- [SOURCE MATERIAL]:
══════════

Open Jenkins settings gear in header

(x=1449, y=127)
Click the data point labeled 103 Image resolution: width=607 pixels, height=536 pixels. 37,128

══════════

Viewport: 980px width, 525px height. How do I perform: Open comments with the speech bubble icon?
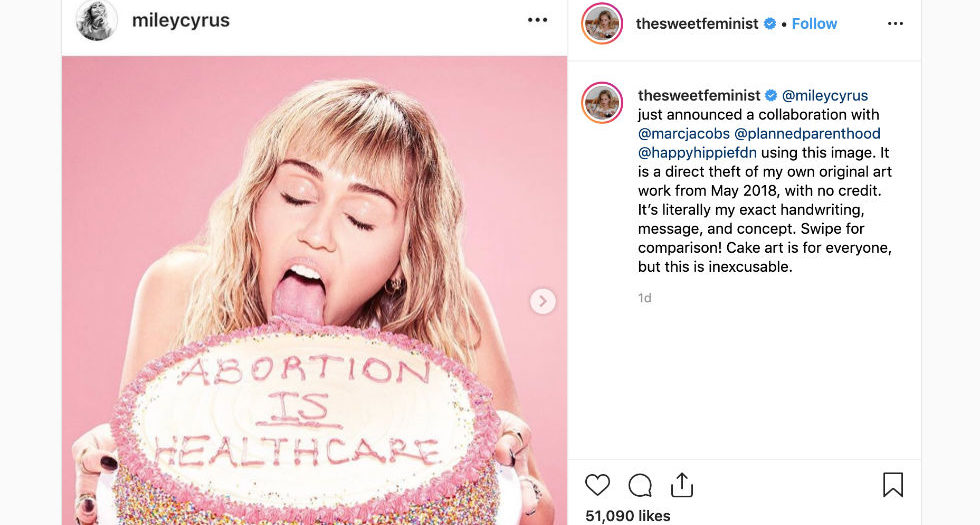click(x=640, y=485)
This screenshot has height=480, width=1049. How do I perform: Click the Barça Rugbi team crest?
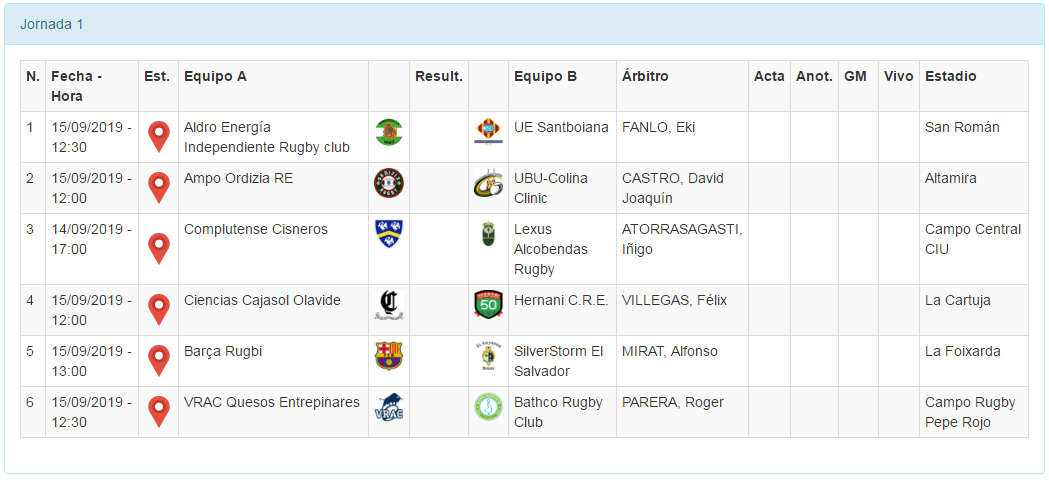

══════════

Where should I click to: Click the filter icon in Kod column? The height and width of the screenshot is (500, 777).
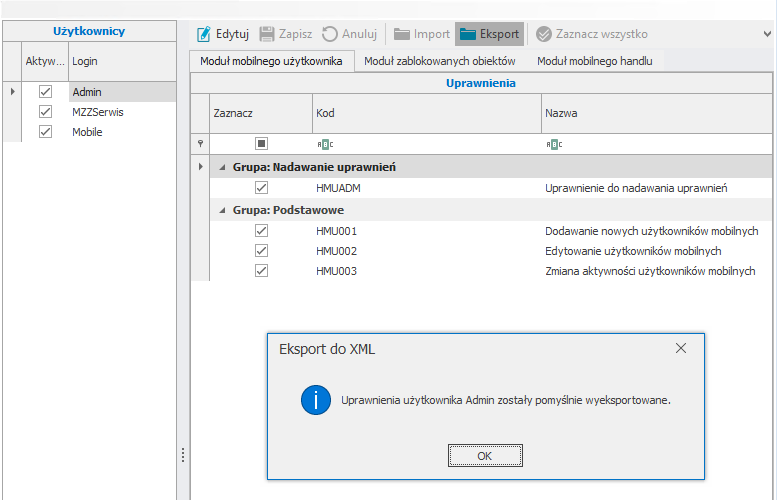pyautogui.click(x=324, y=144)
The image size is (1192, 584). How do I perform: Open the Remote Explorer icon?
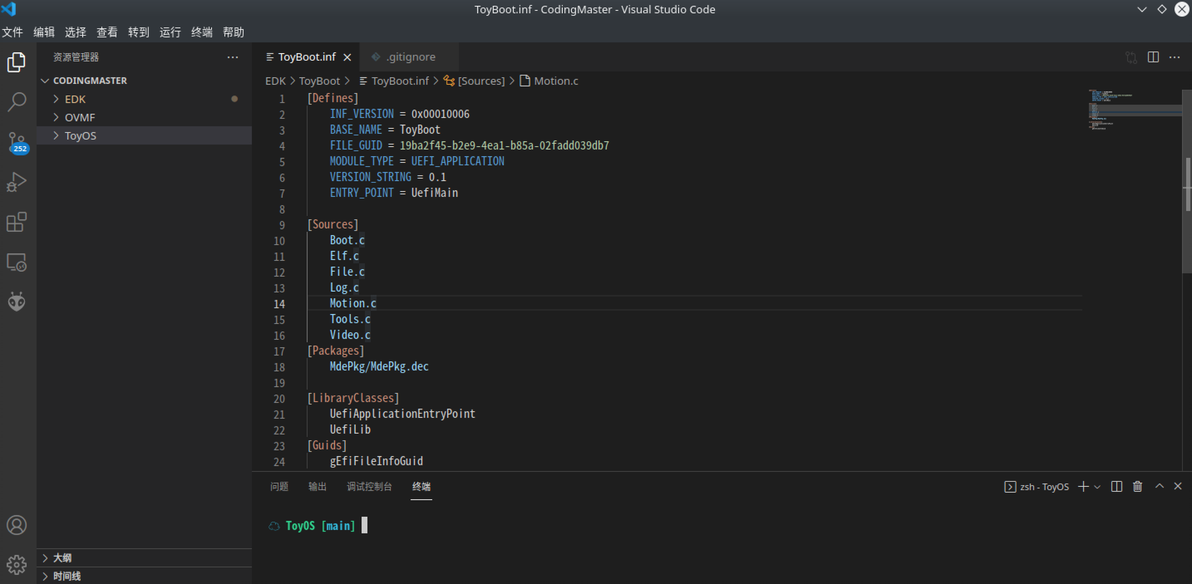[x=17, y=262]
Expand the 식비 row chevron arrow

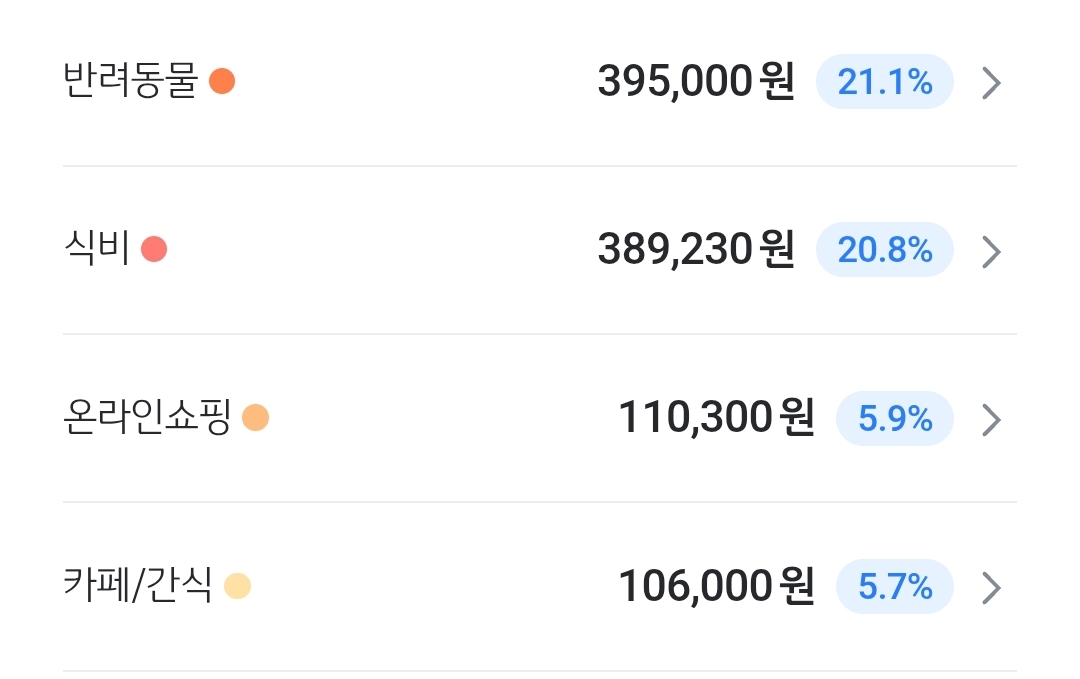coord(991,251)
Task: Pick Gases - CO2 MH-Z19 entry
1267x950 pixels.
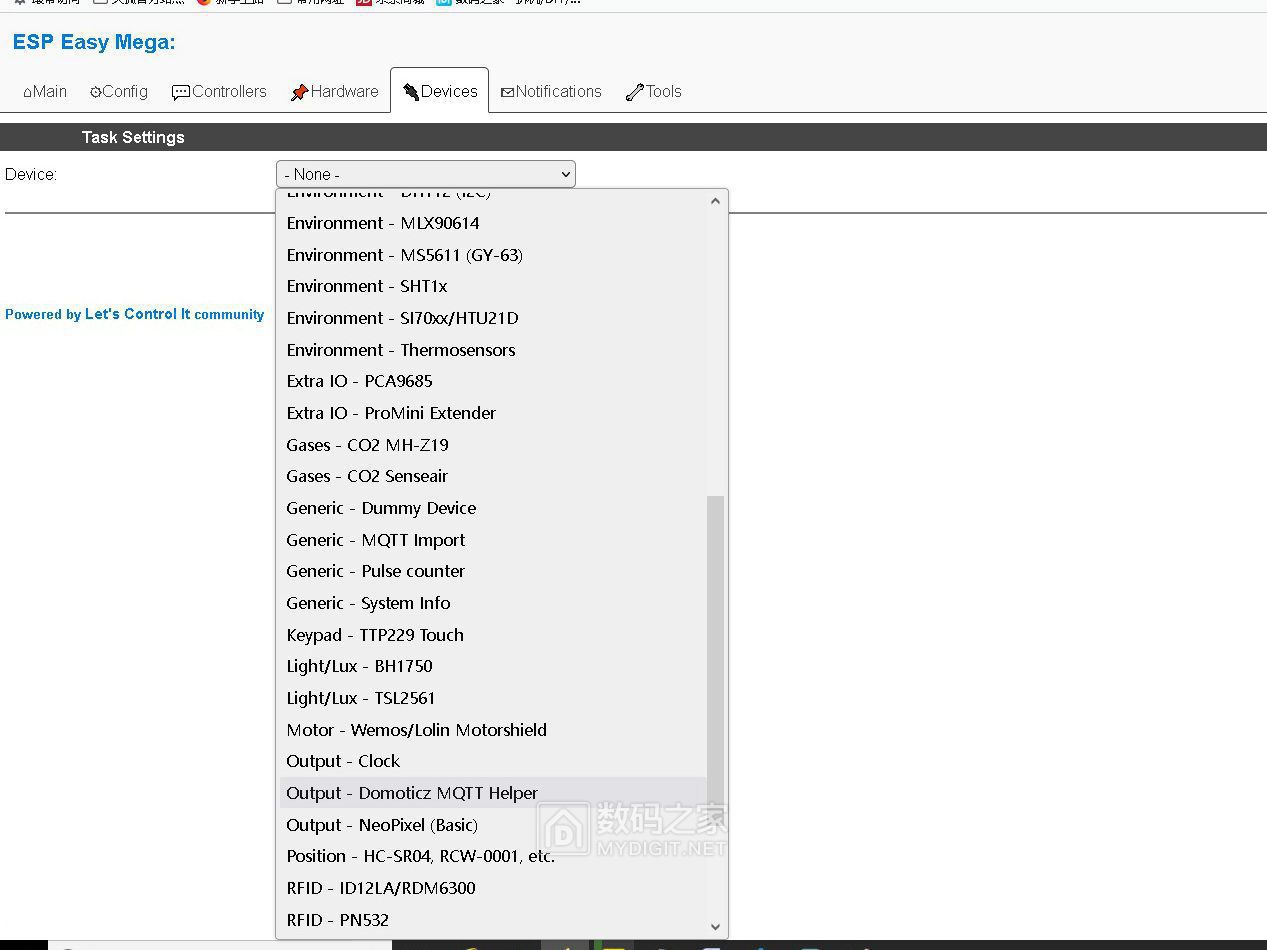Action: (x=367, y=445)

══════════

Your task for the entries above: copy exactly the span starting with the line with "Open Jenkins settings gear in header" and going on through the line with "Click the data", both lines included, and nothing else.

- [TASK RESPONSE]:
Open Jenkins settings gear in header

(x=1449, y=127)
Click the data point labeled 103 Image resolution: width=607 pixels, height=536 pixels. 37,128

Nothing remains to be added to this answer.